*TASK STATEMENT:* Reproduce the material below line for line, without altering any of it.

*LISTING:*
— begin —
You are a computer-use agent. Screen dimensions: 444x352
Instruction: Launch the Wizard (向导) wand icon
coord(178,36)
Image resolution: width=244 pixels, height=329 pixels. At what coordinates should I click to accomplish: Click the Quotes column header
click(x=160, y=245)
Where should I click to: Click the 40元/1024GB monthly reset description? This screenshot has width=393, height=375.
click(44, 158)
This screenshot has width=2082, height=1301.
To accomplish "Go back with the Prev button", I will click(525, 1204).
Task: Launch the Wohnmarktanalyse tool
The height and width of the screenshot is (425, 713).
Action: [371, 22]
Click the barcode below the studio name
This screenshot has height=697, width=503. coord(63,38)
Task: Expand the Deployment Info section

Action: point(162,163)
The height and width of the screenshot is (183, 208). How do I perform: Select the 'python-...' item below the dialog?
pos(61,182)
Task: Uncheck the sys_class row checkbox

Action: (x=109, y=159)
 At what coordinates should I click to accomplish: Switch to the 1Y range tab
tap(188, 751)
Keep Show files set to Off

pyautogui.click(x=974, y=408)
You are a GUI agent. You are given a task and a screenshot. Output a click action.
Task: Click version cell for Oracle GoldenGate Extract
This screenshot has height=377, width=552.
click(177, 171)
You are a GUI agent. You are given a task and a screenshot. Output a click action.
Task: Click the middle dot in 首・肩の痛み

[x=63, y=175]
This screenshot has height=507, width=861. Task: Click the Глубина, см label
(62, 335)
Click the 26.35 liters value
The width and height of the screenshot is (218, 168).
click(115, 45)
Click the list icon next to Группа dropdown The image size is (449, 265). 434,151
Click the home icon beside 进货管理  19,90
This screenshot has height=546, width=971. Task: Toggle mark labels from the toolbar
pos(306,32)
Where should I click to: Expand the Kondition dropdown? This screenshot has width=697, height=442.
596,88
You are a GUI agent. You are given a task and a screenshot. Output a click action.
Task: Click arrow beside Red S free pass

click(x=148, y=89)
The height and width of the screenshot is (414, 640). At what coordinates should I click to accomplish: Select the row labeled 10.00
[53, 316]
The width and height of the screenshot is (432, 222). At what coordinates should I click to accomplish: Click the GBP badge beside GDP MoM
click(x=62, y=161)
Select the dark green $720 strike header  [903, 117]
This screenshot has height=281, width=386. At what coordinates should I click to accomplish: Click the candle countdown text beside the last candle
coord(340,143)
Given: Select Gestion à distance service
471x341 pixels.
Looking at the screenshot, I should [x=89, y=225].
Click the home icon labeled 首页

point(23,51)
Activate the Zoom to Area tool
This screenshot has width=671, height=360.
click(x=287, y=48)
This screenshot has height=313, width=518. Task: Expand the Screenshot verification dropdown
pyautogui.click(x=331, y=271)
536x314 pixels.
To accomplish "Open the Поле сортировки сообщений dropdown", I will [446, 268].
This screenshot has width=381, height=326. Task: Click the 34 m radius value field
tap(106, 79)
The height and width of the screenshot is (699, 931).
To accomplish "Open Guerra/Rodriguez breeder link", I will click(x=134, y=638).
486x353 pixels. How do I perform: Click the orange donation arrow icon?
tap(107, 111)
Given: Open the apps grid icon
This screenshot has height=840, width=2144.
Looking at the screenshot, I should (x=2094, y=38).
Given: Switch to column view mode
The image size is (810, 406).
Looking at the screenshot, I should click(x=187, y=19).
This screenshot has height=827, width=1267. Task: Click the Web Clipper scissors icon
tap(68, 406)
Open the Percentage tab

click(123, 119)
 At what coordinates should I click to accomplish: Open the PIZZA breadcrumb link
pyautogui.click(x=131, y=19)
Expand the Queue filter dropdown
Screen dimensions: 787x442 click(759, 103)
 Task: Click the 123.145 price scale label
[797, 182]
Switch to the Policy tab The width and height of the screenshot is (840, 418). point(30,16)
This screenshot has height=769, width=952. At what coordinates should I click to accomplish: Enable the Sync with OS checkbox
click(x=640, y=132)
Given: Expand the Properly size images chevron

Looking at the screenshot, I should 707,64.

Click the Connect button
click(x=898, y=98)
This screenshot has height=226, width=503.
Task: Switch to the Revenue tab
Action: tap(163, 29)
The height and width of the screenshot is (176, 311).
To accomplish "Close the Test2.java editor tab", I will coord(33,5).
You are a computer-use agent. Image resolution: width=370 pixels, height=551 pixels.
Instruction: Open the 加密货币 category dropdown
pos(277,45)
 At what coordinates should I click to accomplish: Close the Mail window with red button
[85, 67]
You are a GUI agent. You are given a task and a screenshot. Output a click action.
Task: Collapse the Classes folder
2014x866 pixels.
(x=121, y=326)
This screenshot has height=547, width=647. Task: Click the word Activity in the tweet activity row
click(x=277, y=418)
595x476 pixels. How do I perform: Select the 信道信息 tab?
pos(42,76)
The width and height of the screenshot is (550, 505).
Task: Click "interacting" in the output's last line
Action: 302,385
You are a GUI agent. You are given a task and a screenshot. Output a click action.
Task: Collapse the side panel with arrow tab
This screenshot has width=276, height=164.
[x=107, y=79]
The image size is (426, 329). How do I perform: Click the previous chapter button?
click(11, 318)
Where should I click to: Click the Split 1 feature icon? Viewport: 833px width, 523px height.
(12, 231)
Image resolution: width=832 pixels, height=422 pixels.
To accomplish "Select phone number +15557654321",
— end —
*ANSWER BELOW:*
You are a computer-use agent. Screen dimensions: 444x352
Instruction: Launch the Wizard (向导) wand icon
coord(178,36)
Image resolution: width=244 pixels, height=329 pixels. At what coordinates should I click to accomplish: Click the Quotes column header
click(x=160, y=245)
Where should I click to: Click the 40元/1024GB monthly reset description? This screenshot has width=393, height=375.
click(44, 158)
This screenshot has width=2082, height=1301.
To accomplish "Go back with the Prev button", I will click(525, 1204).
Task: Launch the Wohnmarktanalyse tool
The height and width of the screenshot is (425, 713).
Action: [371, 22]
Click the barcode below the studio name
This screenshot has height=697, width=503. coord(63,38)
Task: Expand the Deployment Info section

Action: point(162,163)
The height and width of the screenshot is (183, 208). How do I perform: Select the 'python-...' item below the dialog?
pos(61,182)
Task: Uncheck the sys_class row checkbox

Action: (x=109, y=159)
 At what coordinates should I click to accomplish: Switch to the 1Y range tab
tap(188, 751)
Keep Show files set to Off

pyautogui.click(x=974, y=408)
You are a GUI agent. You are given a task and a screenshot. Output a click action.
Task: Click version cell for Oracle GoldenGate Extract
This screenshot has height=377, width=552.
click(177, 171)
You are a GUI agent. You are given a task and a screenshot. Output a click action.
Task: Click the middle dot in 首・肩の痛み

[x=63, y=175]
This screenshot has height=507, width=861. Task: Click the Глубина, см label
(62, 335)
Click the 26.35 liters value
The width and height of the screenshot is (218, 168).
click(115, 45)
Click the list icon next to Группа dropdown The image size is (449, 265). 434,151
Click the home icon beside 进货管理  19,90
This screenshot has height=546, width=971. Task: Toggle mark labels from the toolbar
pos(306,32)
Where should I click to: Expand the Kondition dropdown? This screenshot has width=697, height=442.
596,88
You are a GUI agent. You are given a task and a screenshot. Output a click action.
Task: Click arrow beside Red S free pass

click(x=148, y=89)
The height and width of the screenshot is (414, 640). At what coordinates should I click to accomplish: Select the row labeled 10.00
[53, 316]
The width and height of the screenshot is (432, 222). At what coordinates should I click to accomplish: Click the GBP badge beside GDP MoM
click(x=62, y=161)
Select the dark green $720 strike header  [903, 117]
This screenshot has height=281, width=386. At what coordinates should I click to accomplish: Click the candle countdown text beside the last candle
coord(340,143)
Given: Select Gestion à distance service
471x341 pixels.
Looking at the screenshot, I should [x=89, y=225].
Click the home icon labeled 首页

point(23,51)
Activate the Zoom to Area tool
This screenshot has width=671, height=360.
click(x=287, y=48)
This screenshot has height=313, width=518. Task: Expand the Screenshot verification dropdown
pyautogui.click(x=331, y=271)
536x314 pixels.
To accomplish "Open the Поле сортировки сообщений dropdown", I will [446, 268].
This screenshot has width=381, height=326. Task: Click the 34 m radius value field
tap(106, 79)
The height and width of the screenshot is (699, 931).
To accomplish "Open Guerra/Rodriguez breeder link", I will click(x=134, y=638).
486x353 pixels. How do I perform: Click the orange donation arrow icon?
tap(107, 111)
Given: Open the apps grid icon
This screenshot has height=840, width=2144.
Looking at the screenshot, I should (x=2094, y=38).
Given: Switch to column view mode
The image size is (810, 406).
Looking at the screenshot, I should click(x=187, y=19).
This screenshot has height=827, width=1267. Task: Click the Web Clipper scissors icon
tap(68, 406)
Open the Percentage tab

click(123, 119)
 At what coordinates should I click to accomplish: Open the PIZZA breadcrumb link
pyautogui.click(x=131, y=19)
Expand the Queue filter dropdown
Screen dimensions: 787x442 click(759, 103)
 Task: Click the 123.145 price scale label
[797, 182]
Switch to the Policy tab The width and height of the screenshot is (840, 418). point(30,16)
This screenshot has height=769, width=952. At what coordinates should I click to accomplish: Enable the Sync with OS checkbox
click(x=640, y=132)
Given: Expand the Properly size images chevron

Looking at the screenshot, I should 707,64.

Click the Connect button
click(x=898, y=98)
This screenshot has height=226, width=503.
Task: Switch to the Revenue tab
Action: tap(163, 29)
The height and width of the screenshot is (176, 311).
To accomplish "Close the Test2.java editor tab", I will coord(33,5).
You are a computer-use agent. Image resolution: width=370 pixels, height=551 pixels.
Instruction: Open the 加密货币 category dropdown
pos(277,45)
 At what coordinates should I click to accomplish: Close the Mail window with red button
[85, 67]
You are a GUI agent. You are given a task and a screenshot. Output a click action.
Task: Collapse the Classes folder
2014x866 pixels.
(x=121, y=326)
This screenshot has height=547, width=647. Task: Click the word Activity in the tweet activity row
click(x=277, y=418)
595x476 pixels. How do I perform: Select the 信道信息 tab?
pos(42,76)
The width and height of the screenshot is (550, 505).
Task: Click "interacting" in the output's last line
Action: 302,385
You are a GUI agent. You are given a task and a screenshot. Output a click action.
Task: Collapse the side panel with arrow tab
This screenshot has width=276, height=164.
[x=107, y=79]
The image size is (426, 329). How do I perform: Click the previous chapter button?
click(11, 318)
Where should I click to: Click the Split 1 feature icon? Viewport: 833px width, 523px height.
(12, 231)
Image resolution: width=832 pixels, height=422 pixels.
To accomplish "Select phone number +15557654321",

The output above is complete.